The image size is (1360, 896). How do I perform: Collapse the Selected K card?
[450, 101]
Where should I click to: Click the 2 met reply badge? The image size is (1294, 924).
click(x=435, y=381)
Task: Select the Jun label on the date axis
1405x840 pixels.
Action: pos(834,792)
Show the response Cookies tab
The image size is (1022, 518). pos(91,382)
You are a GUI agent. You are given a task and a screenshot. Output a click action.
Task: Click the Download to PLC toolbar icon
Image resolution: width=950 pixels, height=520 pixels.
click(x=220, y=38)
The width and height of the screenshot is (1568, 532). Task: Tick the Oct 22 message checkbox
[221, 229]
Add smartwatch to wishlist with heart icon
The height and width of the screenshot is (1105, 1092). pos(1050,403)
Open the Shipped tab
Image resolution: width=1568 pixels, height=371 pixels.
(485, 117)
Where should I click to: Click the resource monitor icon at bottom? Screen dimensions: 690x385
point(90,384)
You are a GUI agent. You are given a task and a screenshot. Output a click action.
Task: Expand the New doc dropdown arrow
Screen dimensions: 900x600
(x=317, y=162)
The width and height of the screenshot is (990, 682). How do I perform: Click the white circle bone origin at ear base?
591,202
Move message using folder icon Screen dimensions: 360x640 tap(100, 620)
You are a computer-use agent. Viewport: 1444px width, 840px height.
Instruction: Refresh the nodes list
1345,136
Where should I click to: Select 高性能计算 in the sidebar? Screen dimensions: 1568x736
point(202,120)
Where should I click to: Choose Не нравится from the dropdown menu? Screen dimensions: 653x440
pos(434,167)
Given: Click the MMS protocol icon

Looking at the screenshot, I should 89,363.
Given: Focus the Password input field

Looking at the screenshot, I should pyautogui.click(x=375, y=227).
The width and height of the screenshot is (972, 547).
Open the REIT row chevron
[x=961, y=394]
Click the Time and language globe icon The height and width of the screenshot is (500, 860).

What to work on: What you return must be the line that contains "Where should I click to: Select" followed by every remaining line of the material, all exactly as written and nothing more.

Output for this task:
Where should I click to: Select 高性能计算 in the sidebar? Screen dimensions: 1568x736
point(202,120)
Where should I click to: Choose Не нравится from the dropdown menu? Screen dimensions: 653x440
pos(434,167)
Given: Click the MMS protocol icon

Looking at the screenshot, I should 89,363.
Given: Focus the Password input field

Looking at the screenshot, I should pyautogui.click(x=375, y=227).
The width and height of the screenshot is (972, 547).
Open the REIT row chevron
[x=961, y=394]
Click the Time and language globe icon The height and width of the screenshot is (500, 860).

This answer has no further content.